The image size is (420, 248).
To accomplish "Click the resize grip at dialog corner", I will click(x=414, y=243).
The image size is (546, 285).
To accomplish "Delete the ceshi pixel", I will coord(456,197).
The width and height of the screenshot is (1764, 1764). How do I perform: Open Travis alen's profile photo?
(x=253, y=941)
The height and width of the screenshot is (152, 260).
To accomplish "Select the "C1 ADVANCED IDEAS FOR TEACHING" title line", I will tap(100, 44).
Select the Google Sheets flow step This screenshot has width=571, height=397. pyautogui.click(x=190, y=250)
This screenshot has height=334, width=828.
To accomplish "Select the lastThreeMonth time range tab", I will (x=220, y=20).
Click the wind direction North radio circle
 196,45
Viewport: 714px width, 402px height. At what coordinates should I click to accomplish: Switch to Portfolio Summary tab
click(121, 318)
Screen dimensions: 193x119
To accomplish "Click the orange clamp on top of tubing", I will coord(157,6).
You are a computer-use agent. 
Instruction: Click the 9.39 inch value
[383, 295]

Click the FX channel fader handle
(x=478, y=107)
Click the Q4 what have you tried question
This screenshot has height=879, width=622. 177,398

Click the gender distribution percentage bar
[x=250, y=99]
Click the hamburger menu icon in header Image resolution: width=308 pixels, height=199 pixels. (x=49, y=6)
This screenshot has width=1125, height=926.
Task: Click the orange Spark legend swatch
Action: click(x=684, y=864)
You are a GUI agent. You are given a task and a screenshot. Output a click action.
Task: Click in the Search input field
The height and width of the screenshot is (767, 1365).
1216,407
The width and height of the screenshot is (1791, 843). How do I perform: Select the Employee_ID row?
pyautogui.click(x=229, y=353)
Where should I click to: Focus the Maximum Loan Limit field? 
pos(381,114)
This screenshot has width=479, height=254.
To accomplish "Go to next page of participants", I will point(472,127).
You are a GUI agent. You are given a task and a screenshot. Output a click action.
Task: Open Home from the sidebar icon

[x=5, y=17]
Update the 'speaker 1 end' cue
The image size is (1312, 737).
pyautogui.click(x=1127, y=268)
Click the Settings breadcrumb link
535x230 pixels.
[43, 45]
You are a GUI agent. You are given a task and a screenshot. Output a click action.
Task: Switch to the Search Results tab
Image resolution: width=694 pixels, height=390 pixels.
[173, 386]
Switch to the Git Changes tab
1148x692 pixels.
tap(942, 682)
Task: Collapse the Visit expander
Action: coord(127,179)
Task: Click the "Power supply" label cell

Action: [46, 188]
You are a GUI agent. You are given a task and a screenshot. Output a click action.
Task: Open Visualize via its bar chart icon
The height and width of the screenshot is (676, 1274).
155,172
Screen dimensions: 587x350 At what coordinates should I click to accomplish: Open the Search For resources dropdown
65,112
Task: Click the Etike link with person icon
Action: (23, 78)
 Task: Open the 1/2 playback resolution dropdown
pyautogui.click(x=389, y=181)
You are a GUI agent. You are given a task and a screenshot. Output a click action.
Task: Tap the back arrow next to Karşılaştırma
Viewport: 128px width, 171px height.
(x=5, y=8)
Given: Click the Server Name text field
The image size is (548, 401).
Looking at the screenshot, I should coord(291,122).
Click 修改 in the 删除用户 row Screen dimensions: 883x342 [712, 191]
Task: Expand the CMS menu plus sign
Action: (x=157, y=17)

****************************************

:: What to work on ::
Copy the listing above word for word.

:: Response to the exercise ::
The image size is (420, 248).
To accomplish "Click the resize grip at dialog corner", I will click(x=414, y=243).
The image size is (546, 285).
To accomplish "Delete the ceshi pixel", I will coord(456,197).
The width and height of the screenshot is (1764, 1764). How do I perform: Open Travis alen's profile photo?
(x=253, y=941)
The height and width of the screenshot is (152, 260).
To accomplish "Select the "C1 ADVANCED IDEAS FOR TEACHING" title line", I will tap(100, 44).
Select the Google Sheets flow step This screenshot has width=571, height=397. pyautogui.click(x=190, y=250)
This screenshot has height=334, width=828.
To accomplish "Select the lastThreeMonth time range tab", I will (x=220, y=20).
Click the wind direction North radio circle
 196,45
Viewport: 714px width, 402px height. At what coordinates should I click to accomplish: Switch to Portfolio Summary tab
click(121, 318)
Screen dimensions: 193x119
To accomplish "Click the orange clamp on top of tubing", I will coord(157,6).
You are a computer-use agent. 
Instruction: Click the 9.39 inch value
[383, 295]

Click the FX channel fader handle
(x=478, y=107)
Click the Q4 what have you tried question
This screenshot has height=879, width=622. 177,398

Click the gender distribution percentage bar
[x=250, y=99]
Click the hamburger menu icon in header Image resolution: width=308 pixels, height=199 pixels. (x=49, y=6)
This screenshot has width=1125, height=926.
Task: Click the orange Spark legend swatch
Action: click(x=684, y=864)
You are a GUI agent. You are given a task and a screenshot. Output a click action.
Task: Click in the Search input field
The height and width of the screenshot is (767, 1365).
1216,407
The width and height of the screenshot is (1791, 843). How do I perform: Select the Employee_ID row?
pyautogui.click(x=229, y=353)
Where should I click to: Focus the Maximum Loan Limit field? 
pos(381,114)
This screenshot has width=479, height=254.
To accomplish "Go to next page of participants", I will point(472,127).
You are a GUI agent. You are given a task and a screenshot. Output a click action.
Task: Open Home from the sidebar icon

[x=5, y=17]
Update the 'speaker 1 end' cue
The image size is (1312, 737).
pyautogui.click(x=1127, y=268)
Click the Settings breadcrumb link
535x230 pixels.
[43, 45]
You are a GUI agent. You are given a task and a screenshot. Output a click action.
Task: Switch to the Search Results tab
Image resolution: width=694 pixels, height=390 pixels.
[173, 386]
Switch to the Git Changes tab
1148x692 pixels.
tap(942, 682)
Task: Collapse the Visit expander
Action: coord(127,179)
Task: Click the "Power supply" label cell

Action: [46, 188]
You are a GUI agent. You are given a task and a screenshot. Output a click action.
Task: Open Visualize via its bar chart icon
The height and width of the screenshot is (676, 1274).
155,172
Screen dimensions: 587x350 At what coordinates should I click to accomplish: Open the Search For resources dropdown
65,112
Task: Click the Etike link with person icon
Action: (23, 78)
 Task: Open the 1/2 playback resolution dropdown
pyautogui.click(x=389, y=181)
You are a GUI agent. You are given a task and a screenshot. Output a click action.
Task: Tap the back arrow next to Karşılaştırma
Viewport: 128px width, 171px height.
(x=5, y=8)
Given: Click the Server Name text field
The image size is (548, 401).
Looking at the screenshot, I should coord(291,122).
Click 修改 in the 删除用户 row Screen dimensions: 883x342 [712, 191]
Task: Expand the CMS menu plus sign
Action: (x=157, y=17)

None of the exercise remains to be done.